Pour le moment, le PEF poursuivra son utilisation des installations du Centre sportif Bois-de-Boulogne, à Laval, jusqu’en 2025, mais le président et chef de la direction du CF Montréal, Gabriel Gervais, a mentionné que des plans pour agrandir le Centre Nutrilait n’étaient pas exclus.

L’apport du CF Montréal

Pour permettre aux jeunes filles du PEF de continuer leur progression et d’un jour représenter le pays lors des compétitions internationales, Walsh estime que la troupe montréalaise devra peut-être s’arrêter un peu plus loin que les moins de 17 ans.

L’équipe canadienne qui a disputé la dernière Coupe du monde, cet été, ne comptait que trois Québécoises, soit Évelyne Viens, Gabrielle Carle et Lysianne Proulx.

« Nous allons tenter de profiter des installations, de l’administration, des ressources humaines du club pour mettre les projecteurs sur ces filles-là. Éventuellement, je pense qu’il faut aller plus loin. Il faut leur donner un tremplin, a insisté Walsh. Pas simplement les former et ensuite les laisser aller. Il faut rêver plus grand que ça, pour permettre aux filles elles-mêmes de rêver. Avec toute l’importance que nous pouvons accorder au développement du soccer international, nous ne pouvons pas ignorer l’influence des clubs. »

Walsh fait notamment référence à la tentative de sa bonne amie et ancienne joueuse du Canada Diana Matheson d’implanter une ligue professionnelle canadienne de soccer féminin, sous le nom de Project 8. Matheson aimerait lancer les activités de cette nouvelle ligue en 2025.

Walsh s’interroge également à savoir si le CF Montréal ne devrait pas retenir les jeunes filles de l’Académie un peu plus longtemps à l’intérieur de son organisation. Pour continuer à les développer comme joueuses, mais pour également leur permettre de rester dans un environnement professionnel, un peu comme c’est le cas en Europe.

« Dans mon temps, la seule option était dans les rangs universitaires américains, a raconté Walsh. Si tu es une fille de 18 ou 19 ans et que tu évolues dans un environnement professionnel, ça ne se compare pas. Le club a dit qu’il n’ajouterait pas une équipe dans le Project 8, mais il peut peut-être créer quelque chose qui lui appartient pour développer des joueuses comme ç’a été le cas avec Mathieu Choinière. Tu les gardes ici, tu les formes et tu les développes. Ce qui va les faire ressortir sur la scène internationale, c’est l’environnement de club professionnel. Ce sont des saisons de trois ou quatre mois (dans les rangs universitaires américains), et ce n’est peut-être pas le meilleur modèle si l’on compare avec l’Europe. »

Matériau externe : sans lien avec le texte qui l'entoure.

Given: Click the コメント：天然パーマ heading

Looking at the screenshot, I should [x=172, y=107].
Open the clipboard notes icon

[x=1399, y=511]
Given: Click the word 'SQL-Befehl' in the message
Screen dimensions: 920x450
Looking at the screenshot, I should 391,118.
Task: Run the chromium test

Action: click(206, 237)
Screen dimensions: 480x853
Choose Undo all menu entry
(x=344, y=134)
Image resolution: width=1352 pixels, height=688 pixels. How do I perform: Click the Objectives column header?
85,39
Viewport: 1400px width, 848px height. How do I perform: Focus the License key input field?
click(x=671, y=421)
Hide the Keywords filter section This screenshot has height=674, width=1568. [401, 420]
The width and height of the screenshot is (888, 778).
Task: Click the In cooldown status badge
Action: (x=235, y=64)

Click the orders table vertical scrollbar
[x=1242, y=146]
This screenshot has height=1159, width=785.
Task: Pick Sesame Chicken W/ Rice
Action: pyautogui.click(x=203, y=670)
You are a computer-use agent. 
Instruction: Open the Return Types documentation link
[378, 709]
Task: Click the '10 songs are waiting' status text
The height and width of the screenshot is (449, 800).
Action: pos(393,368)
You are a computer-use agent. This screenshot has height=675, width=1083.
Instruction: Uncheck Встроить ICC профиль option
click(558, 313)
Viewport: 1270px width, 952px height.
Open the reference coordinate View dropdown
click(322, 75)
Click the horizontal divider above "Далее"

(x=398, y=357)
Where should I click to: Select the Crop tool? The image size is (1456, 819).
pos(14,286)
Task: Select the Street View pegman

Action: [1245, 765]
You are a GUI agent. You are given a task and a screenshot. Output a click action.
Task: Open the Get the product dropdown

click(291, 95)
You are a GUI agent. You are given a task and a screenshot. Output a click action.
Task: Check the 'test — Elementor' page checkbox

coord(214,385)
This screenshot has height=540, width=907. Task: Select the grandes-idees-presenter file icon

Gervais, qui a lui-même joué à l’Université Syracuse, souligne toutefois que l’objectif de l’Académie n’est pas uniquement de développer des joueurs professionnels, tant féminins que masculins.

Le président et chef de la direction du CF Montréal a d’ailleurs constaté que les jeunes filles caressaient un peu plus le désir de poursuivre leurs études comparativement aux garçons, qui tentent un peu plus de se tailler une place chez les professionnels.

On ne sait pas si les rares débouchés dans les rangs professionnels féminins découragent les jeunes filles d’emprunter cette voie. Mais qu’à cela ne tienne, le Bleu-blanc-noir souhaite donner le plus d’outils possible à ses Académiciennes pour qu’elles fassent le meilleur choix.

« Je sens que les filles poussent beaucoup vers les études et les académies américaines. C’est sûr que nous n’avons pas encore la plateforme au Canada pour le cheminement professionnel. Les parents des jeunes filles me posent des questions à propos des universités américaines. Comment je m’y suis pris, comment j’ai fait mon choix. Nous voulons les aider avec les tests d’admission ou en leur fournissant un tuteur pour les aider avec l’anglais, par exemple. À la base, l’Académie sert à développer de bons citoyens », a exprimé Gervais.

Pour l’année scolaire qui a débuté en septembre, 39 joueuses font partie du PEF – incluant les gardiennes. Lors de la dernière saison, il y avait également eu environ une quarantaine de joueuses, dont certaines ont poursuivi leurs études dans une université américaine.